The only bad thing about today is that I’ve already climbed the highest pass of my entire route and crossed the Continental Divide. Presumably, if I just start coasting from here I’ll either end up in the Gulf of Mexico or The Hudson Bay.

The road over this highest pass is called the “Going-to-the-Sun” road, and it provides visitors access to the park’s interior via Logan Pass at 6,664 feet. Completed in 1932 under the leadership of superintendent Stephen T. Mather, the road itself is impressive. Rather that excavate a series of switchbacks to cross the mountains (the more common and less expensive option), park planners worked with architect Thomas Vint to build a road that feels like it blends into the landscape by following and slowly rising up through a valley, with just one dramatic switchback, before continuing the climb up the other side. They were remarkably successful,

The tilted rocks of the Belt Supergroup are right up against the road’s edge, and streams and waterfalls appear to spill right into the road, only to flow underneath through subtly constructed aqueducts to continue on the other side.

Bicycles are prohibited from being on two key sections of the 32-mile road from Apgar (where I camped last night) to Logan Pass from 11 a.m. to 4 p.m., so I got up early enough to be biking by 6:00 a.m. My legs felt great, and I easily made it to the pass by 10, with many photography stops.

I lingered at the pass for a couple of hours to bask in the spectacular vistas of glacial horns, aretes, cols, cirques, U-shaped and hanging valleys, visit the bookstore, and attend a presentation about the rapidly retreating glaciers of Glacier National Park — there are only 24 remaining (well over 100 in the 1800’s), and conservative predictions have them all gone by 2030.

The ride down was wonderful, and I decided to stop at the Rising Sun campground for the night.

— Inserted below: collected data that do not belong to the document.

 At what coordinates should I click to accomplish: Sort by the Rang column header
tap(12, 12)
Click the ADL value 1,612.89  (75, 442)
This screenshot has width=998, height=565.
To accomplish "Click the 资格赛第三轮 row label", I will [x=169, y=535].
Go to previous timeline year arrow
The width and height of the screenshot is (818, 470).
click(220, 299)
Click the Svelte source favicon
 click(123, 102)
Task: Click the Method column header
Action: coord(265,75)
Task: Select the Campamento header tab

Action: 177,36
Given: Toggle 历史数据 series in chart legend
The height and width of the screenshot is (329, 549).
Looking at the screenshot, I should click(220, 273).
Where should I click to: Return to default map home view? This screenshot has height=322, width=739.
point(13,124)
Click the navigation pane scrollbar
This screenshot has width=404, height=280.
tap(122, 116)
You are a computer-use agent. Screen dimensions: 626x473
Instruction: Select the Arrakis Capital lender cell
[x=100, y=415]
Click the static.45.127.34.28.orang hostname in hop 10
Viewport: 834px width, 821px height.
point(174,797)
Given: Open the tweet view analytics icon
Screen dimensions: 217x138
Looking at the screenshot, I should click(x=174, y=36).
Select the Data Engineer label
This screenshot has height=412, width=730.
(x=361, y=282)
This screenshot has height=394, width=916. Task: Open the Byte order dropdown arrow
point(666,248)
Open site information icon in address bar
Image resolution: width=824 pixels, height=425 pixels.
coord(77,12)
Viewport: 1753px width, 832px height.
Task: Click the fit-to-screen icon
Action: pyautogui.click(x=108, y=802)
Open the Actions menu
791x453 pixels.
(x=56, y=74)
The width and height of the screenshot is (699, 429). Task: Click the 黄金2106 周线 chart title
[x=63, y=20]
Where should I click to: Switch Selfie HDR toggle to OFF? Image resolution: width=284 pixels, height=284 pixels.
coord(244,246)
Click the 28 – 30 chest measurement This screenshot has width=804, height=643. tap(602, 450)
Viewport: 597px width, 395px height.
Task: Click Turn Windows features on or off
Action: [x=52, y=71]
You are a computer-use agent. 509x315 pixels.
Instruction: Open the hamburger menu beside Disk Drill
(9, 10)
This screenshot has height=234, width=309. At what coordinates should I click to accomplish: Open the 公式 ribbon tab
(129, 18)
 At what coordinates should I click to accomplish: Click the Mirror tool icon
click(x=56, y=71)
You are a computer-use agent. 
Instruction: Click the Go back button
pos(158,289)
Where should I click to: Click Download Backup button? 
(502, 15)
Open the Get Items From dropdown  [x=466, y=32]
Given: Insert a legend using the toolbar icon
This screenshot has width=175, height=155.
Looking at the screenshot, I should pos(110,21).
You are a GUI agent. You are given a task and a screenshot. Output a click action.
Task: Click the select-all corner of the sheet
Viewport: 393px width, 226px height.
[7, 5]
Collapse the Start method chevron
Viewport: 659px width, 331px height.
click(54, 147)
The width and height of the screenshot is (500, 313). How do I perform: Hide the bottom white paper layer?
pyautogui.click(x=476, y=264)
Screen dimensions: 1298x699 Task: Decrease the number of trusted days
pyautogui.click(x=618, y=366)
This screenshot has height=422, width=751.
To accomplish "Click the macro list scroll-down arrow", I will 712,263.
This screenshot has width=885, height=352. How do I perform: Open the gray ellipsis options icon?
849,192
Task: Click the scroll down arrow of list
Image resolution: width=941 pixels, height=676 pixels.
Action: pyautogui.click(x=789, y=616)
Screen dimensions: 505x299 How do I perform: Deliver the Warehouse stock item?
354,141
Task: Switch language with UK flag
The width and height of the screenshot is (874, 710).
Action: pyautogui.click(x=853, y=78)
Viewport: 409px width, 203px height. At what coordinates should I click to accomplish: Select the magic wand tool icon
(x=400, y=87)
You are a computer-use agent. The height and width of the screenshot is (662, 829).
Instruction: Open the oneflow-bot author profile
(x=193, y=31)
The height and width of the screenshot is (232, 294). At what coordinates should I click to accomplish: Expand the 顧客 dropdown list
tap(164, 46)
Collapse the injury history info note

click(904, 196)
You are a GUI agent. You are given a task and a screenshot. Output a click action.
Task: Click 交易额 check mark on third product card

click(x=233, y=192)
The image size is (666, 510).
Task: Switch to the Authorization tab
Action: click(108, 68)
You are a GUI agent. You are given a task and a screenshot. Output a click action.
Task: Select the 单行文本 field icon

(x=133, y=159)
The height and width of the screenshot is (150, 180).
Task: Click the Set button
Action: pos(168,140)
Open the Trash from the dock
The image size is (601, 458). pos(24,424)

I got here by about 2:00 or so, and I had plenty of time for a big meal, a shower and some hand washing of laundry. Afterward, I retreated to my tent to read, but felt an overwhelming desire to sleep, and I had the best nap I can recall: birds chirping, with gentle breezes moving air through my tent. (I’ve haven’t been getting quite enough sleep for the past few nights, so I think this was a prudent way to spend part of the afternoon.)

After waking I visited with my campground neighbors for a while — I was pleasantly surprised to learn I had only been asleep for a couple hours, rather than the several days I feared.

I then cooked a simple dinner and watched a ranger program about avalanches and fire; now I’m getting ready for bed and trying to decide what to do tomorrow. I think I may take a break from biking and do some hiking.


1 Comment »

  1. Henry,

    re: grasshoppers. End Times are coming. One of the plagues, remember?